见到事情处理的差不多了,权林也懒得再理会步东海,看着宁远道:“宁先生,这下我们总该出去了,我原本是今晚回燕京的,这下可错过航班了,住处可要你安排。”
“没问题。”宁远呵呵笑道,说着话把欧阳振德给权林介绍了一下,权林早就知道欧阳莎莎是宁远的未婚妻,得知欧阳振德是欧阳莎莎的爷爷,丝毫不敢怠慢,急忙行礼道:“原来是欧阳老爷,您的大名我可是耳闻已久了。
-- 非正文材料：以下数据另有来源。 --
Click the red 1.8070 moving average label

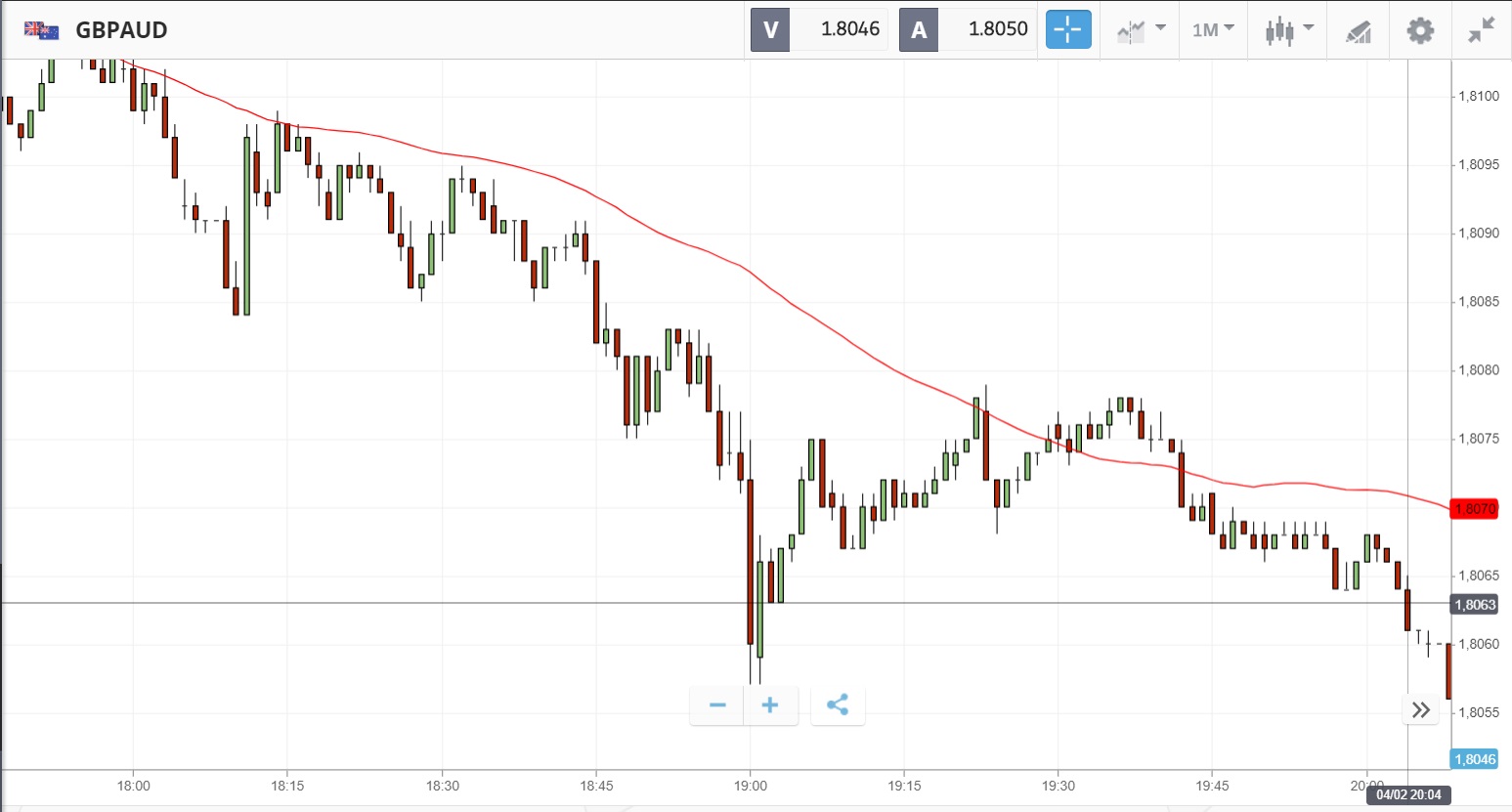click(1475, 509)
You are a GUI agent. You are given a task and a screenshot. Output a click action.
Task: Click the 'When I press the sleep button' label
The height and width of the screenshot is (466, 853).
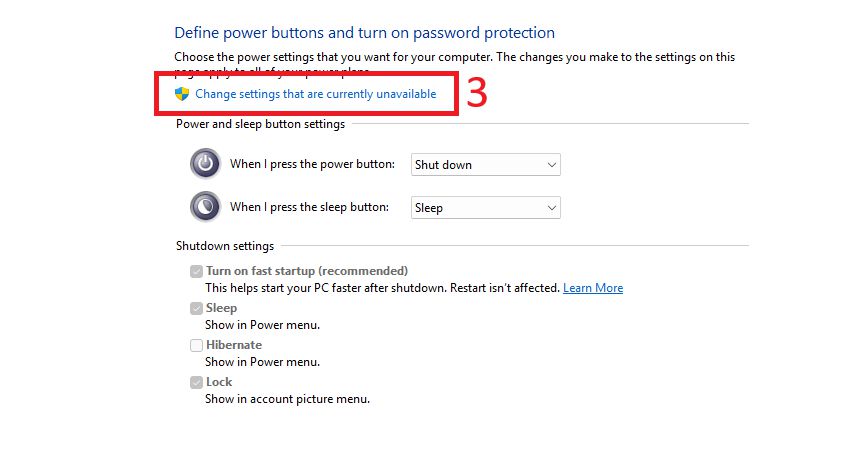(309, 207)
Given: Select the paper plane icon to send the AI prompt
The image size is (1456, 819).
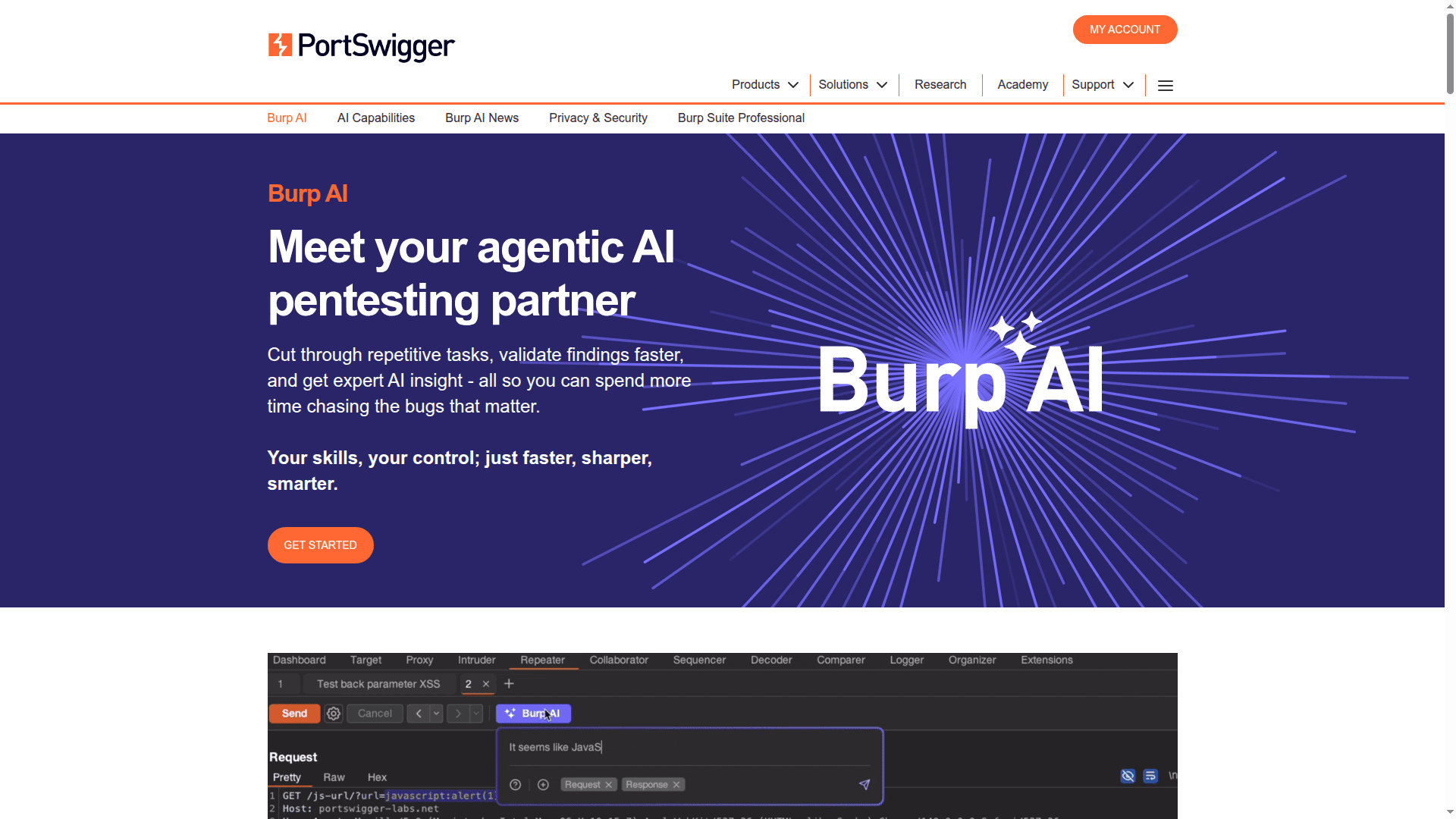Looking at the screenshot, I should tap(864, 785).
”
欧阳振德也听过权林,知道权林是权老的孙,可不敢托大,急忙笑道:“权少客气了,既然权少今晚上回不去了,那就去我家,我们家空房间多得是。”
要说权林今晚回不去燕京,住处也多得是,他刚才和宁远那么说,不过是借机套近乎,欧阳振德相邀,他自然求之不得,笑着应道:“那我就打扰了。”
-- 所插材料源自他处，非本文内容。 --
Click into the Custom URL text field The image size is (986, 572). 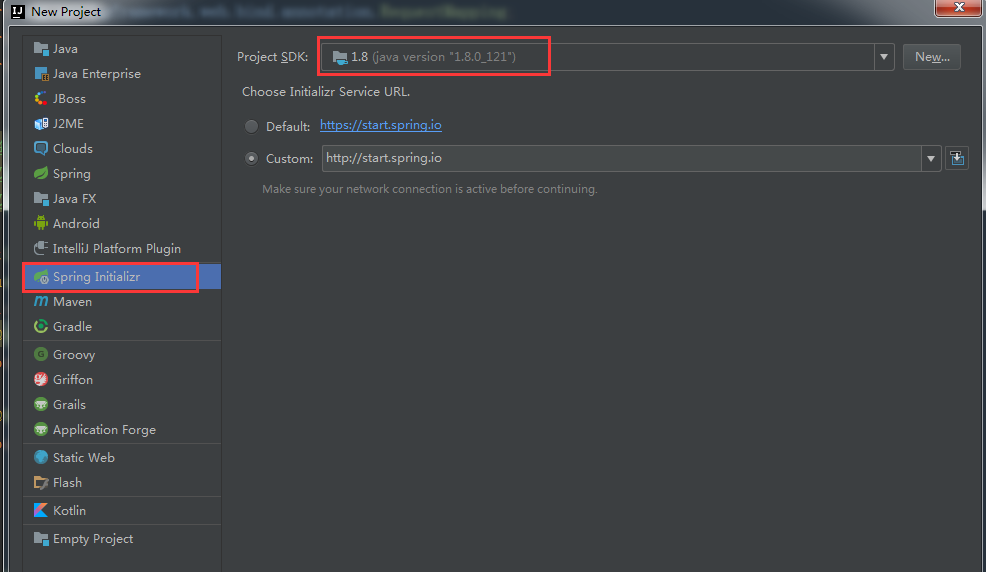coord(620,158)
说话间,权林和宁远欧阳振德几人就向外走去,胡宗国和白喜成紧随其后,却没人搭理步东海。
步东海深深的叹了一口气,恶狠狠的看了自己的儿一眼,也急匆匆的离开了,他们家老爷还在医院生死不知,他可不敢耽搁。
经过这么一耽搁,步东海回到医院,就已经是两个小时以后了,范康明见到步东海回来,急忙问道:“请到宁远了吗?”
“这……”步东海微微一愣,苦笑道:“哎,我那个不争气的儿和宁医生发生了误会,我……”
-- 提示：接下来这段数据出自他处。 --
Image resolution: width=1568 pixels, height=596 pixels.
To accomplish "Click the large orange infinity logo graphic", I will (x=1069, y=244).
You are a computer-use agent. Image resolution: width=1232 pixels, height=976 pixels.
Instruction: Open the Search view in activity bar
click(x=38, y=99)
步东海压根就没认为宁远有能耐治得好他们家老爷,不过面对范康明,他却不好直说,只是简单的把事情的经过说了一遍。
范康明听完,有些不悦的道:“宁远怎么可以这样,医者仁心,怎么能把自己的私人感情带进来,我给他打电话。”
“范老,我看宁医生不过二十岁出头,难道比您还厉害?”见到范康明这么推崇宁远,步东海好奇的问道。
“学无先后,达者为先。”范康明道:“宁远别的方面我不知道,但是他的针灸绝对无人能及,即便是陈鹏冲也把自家的针王牌匾输给了宁远,前不久谢国强谢老病危,也是宁远力挽狂澜。”